De l’excentricité à la retenue, de la crudité à la poésie, d’un album pop psyché (l’excellent Punkt en 2013) à un autre contant les errances mélancoliques de bords de Seine (Paris tristesse, un an plus tard), Pierre Lapointe n’a jamais reculé devant le moindre défi, en privilégiant une audace devenue rare. Tel un funambule millimétrant chaque virage de sa carrière, il a surtout su créer un style inimitable, à la fois perpétuellement novateur et singulièrement populaire. Son sixième album studio, La Science du cœur, n’échappe pas à la règle et ressemble à la nouvelle pièce maîtresse d’un édifice déjà imposant de majesté.
La chanson-titre, choisie comme mystérieuse porte d’entrée, annonce d’emblée la tonalité orchestrale, dépourvue de concessions, élaborée par Pierre Lapointe et David François Moreau, compositeur et arrangeur français. Inédite, cette collaboration vient ouvrir de nouvelles perspectives dans une (recon)quête musicale, entamée avec le spectacle préliminaire Amours, délices et orgues, présenté aux FrancoFolies de Montréal en juin dernier. A cappella, simplement soutenu par le souffle du vent, Pierre Lapointe y martèle, dès les premières secondes, une prose criante de vérité, faisant écho à deux de ses titres majeurs, « Tel un seul homme » et « Nos joies répétitives ». Ici encore, la solitude, les pérégrinations quotidiennes et la comédie des apparences sociétales sont croquées en une poignée de phrases dévastatrices, construites avec une finesse et une acuité remarquables. À mesure que le texte abat ses cartes les unes derrière les autres, le piano, puis les cordes se dévoilent progressivement pour accompagner l’éloquence d’une voix vibrante avant l’envolée finale. Premier essai, premier uppercut.
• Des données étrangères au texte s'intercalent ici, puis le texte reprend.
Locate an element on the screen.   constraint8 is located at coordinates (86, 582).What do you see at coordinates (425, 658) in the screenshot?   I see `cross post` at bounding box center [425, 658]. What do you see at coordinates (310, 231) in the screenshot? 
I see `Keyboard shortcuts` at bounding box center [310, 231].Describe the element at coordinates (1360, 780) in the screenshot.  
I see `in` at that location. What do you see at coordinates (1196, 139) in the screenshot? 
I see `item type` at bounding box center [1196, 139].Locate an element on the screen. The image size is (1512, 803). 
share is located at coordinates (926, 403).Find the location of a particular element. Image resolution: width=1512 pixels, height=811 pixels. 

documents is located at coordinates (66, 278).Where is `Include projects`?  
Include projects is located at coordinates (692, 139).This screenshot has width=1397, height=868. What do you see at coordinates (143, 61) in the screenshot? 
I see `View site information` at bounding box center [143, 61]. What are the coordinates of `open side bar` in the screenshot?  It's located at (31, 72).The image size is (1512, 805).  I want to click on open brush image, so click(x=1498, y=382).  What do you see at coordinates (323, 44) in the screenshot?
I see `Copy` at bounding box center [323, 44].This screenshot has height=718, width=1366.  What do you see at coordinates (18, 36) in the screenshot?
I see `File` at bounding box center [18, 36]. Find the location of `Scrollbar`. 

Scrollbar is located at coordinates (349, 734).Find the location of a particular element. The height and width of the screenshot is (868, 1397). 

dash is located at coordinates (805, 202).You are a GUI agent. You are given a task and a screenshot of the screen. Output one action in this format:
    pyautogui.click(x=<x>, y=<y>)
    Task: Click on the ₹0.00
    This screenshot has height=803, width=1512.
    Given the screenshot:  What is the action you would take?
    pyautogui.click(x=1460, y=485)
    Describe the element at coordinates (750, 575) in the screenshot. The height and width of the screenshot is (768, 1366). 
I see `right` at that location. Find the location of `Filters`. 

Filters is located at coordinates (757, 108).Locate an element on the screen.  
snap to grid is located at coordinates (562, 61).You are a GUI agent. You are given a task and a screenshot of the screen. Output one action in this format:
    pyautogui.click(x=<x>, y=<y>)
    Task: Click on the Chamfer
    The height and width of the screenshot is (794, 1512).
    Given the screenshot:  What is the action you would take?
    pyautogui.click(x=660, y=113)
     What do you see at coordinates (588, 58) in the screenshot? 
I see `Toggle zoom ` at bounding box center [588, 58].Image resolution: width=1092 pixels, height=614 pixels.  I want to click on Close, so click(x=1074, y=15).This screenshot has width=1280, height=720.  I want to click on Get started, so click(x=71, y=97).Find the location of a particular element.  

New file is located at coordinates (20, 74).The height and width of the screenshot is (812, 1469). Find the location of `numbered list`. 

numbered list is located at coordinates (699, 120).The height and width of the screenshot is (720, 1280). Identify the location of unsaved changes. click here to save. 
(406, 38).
Plonger dans les abîmes de l’âme humaine
Pierre Lapointe l’a dit et répété lui-même dans de multiples entrevues : La Science du cœur est un album voué à s’écouter d’une traite, dans son intégralité, sans être dérangé-e par un quelconque élément extérieur. Une petite note est d’ailleurs déposée dans le livret du disque et demande à l’auditeur-rice de respecter ce processus afin d’optimiser l’impact de l’opus. Le conseil est en tout cas très avisé, tant l’objet se révèle complexe, impeccablement structuré, capable de cannibaliser l’attention dans une ardeur de montagnes russes. Onze titres pour une prise de risques salutaire, une variation sur les mêmes thèmes, hors des sentiers battus pour l’un des artistes les plus stimulants de la scène francophone actuelle.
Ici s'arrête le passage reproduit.